Linn
v.
Saitin

UNITED STATES COURT OF APPEALS FOR THE FIFTH CIRCUITJul 23, 2014
575 Fed. Appx. 531 (5th Cir. 2014)

No. 14-30094

07-23-2014

BRADLEY LINN, Plaintiff-Appellant v. CAROLYN SAITIN; ALAN J. GOLDEN, Defendant-Appellee


Summary Calendar


Appeal from the United States District Court

for the Western District of Louisiana

USDC No. 5:13-CV-3238

Before DAVIS, CLEMENT and COSTA, Circuit Judges. PER CURIAM:

Pursuant to 5TH CIR. R. 47.5, the court has determined that this opinion should not be published and is not precedent except under the limited circumstances set forth in 5TH CIR. R. 47.5.4.

Bradley Linn, Louisiana pre-trial detainee #80041, filed a 42 U.S.C. § 1983 complaint, naming as defendants his appointed public defender and her supervisor. The district court granted leave to proceed in forma pauperis (IFP) but later dismissed the complaint as frivolous pursuant to 28 U.S.C. § 1915(e). Linn now appeals.

"To plead a constitutional claim for relief under § 1983, [a plaintiff must] allege a violation of a right secured . . . by the Constitution or laws of the United States and a violation of that right by one or more state actors." Johnson v. Dallas Indep. Sch. Dist., 38 F.3d 198, 200 (5th Cir. 1994). A district court may dismiss an IFP complaint as frivolous under § 1915(e)(2)(B)(i) if it lacks an arguable basis in law or fact. Siglar v. Hightower, 112 F.3d 191, 193 (5th Cir. 1997). We review the district court's dismissal of a complaint as frivolous pursuant to § 1915(e)(2)(B)(i) for an abuse of discretion. Brewster v. Dretke, 587 F.3d 764, 767 (5th Cir. 2009).
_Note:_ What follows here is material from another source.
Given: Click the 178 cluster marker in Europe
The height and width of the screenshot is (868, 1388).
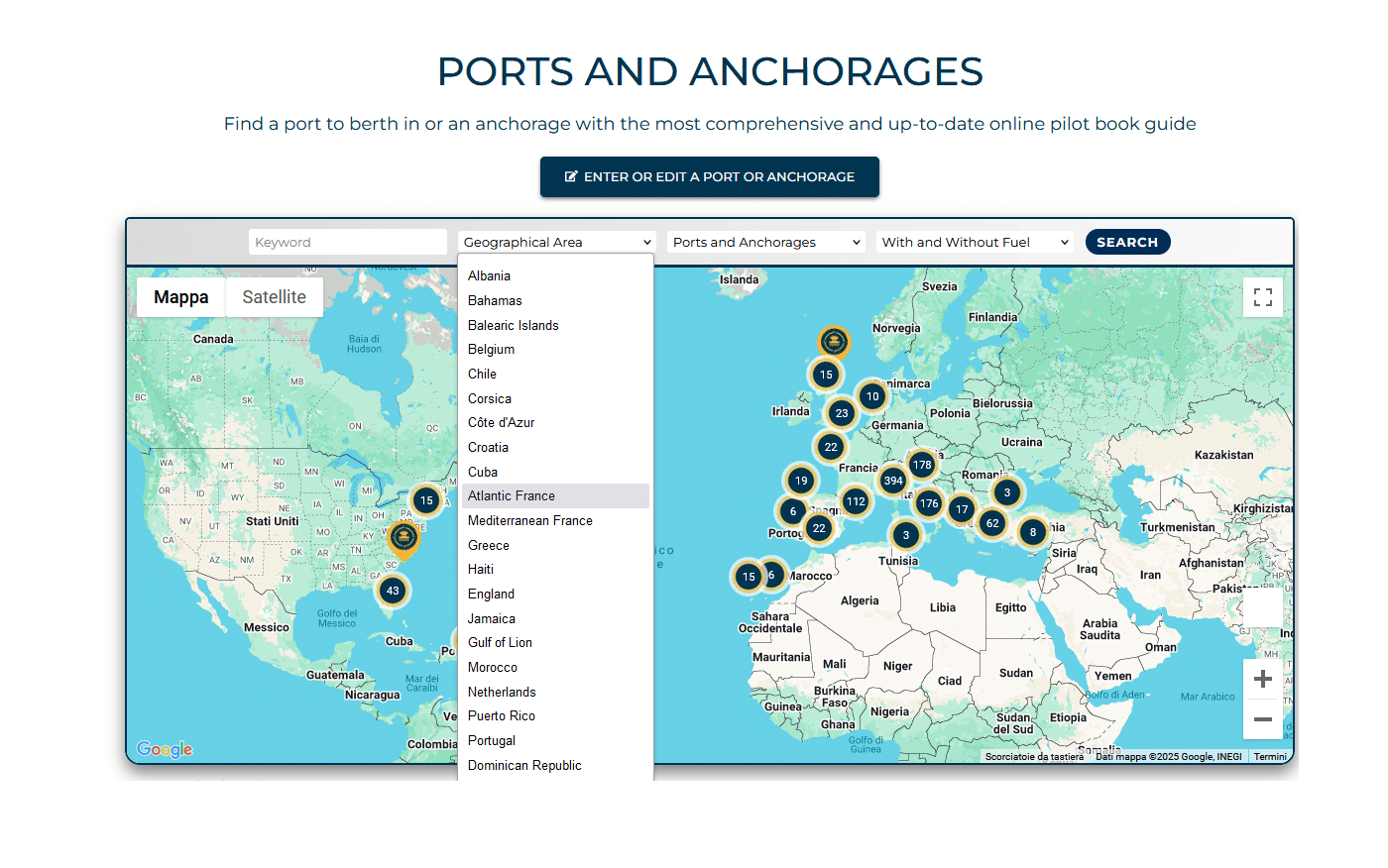Looking at the screenshot, I should pyautogui.click(x=922, y=465).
On appeal, Linn argues that the defendants have provided ineffective assistance, thus denying his rights to due process and a fair trial. As the district court concluded, a court-appointed attorney generally is not a state actor for purposes of § 1983 liability. See Polk County v. Dodson, 454 U.S. 312, 324-25 (1981). If his brief is liberally construed, see Haines v. Kerner, 404 U.S. 519, 520-21 (1972), Linn appears to assert that his counsel acted in "concert" with the prosecution to secure his conviction. Court-appointed attorneys may be liable under § 1983 "for intentional misconduct, 'under color of state law, by virtue of alleged conspiratorial action with state officials that deprives their clients of federal rights." Tower v. Glover, 467 U.S. 914, 923 (1984). However, Linn has made only generalized allegations of concerted action, which are insufficient to establish the existence of a conspiracy. See Lynch v. Cannatella, 810 F.2d 1363, 1369-70 (5th Cir. 1987). We conclude that the district court did not abuse its discretion by dismissing the instant complaint. See Brewster, 587 F.3d at 767.

We also deny Linn's motion for leave to proceed in forma pauperis (IFP) on appeal as unnecessary; the district court previously granted him leave to proceed IFP on appeal.

The district court's dismissal of Linn's complaint as frivolous counts as one strike for purposes of 28 U.S.C. § 1915(g). See Adepegba v. Hammons, 103 F.3d 383, 387-88 (5th Cir. 1996). Linn is warned that, if he accumulates three strikes, he will be barred from proceeding IFP in any civil action or appeal filed while he is incarcerated or detained in any facility unless he is under imminent danger of serious physical injury. See § 1915(g).

AFFIRMED; MOTION FOR LEAVE TO APPEAL IN FORMA PAUPERIS DENIED AS UNNECESSARY; SANCTION WARNING ISSUED.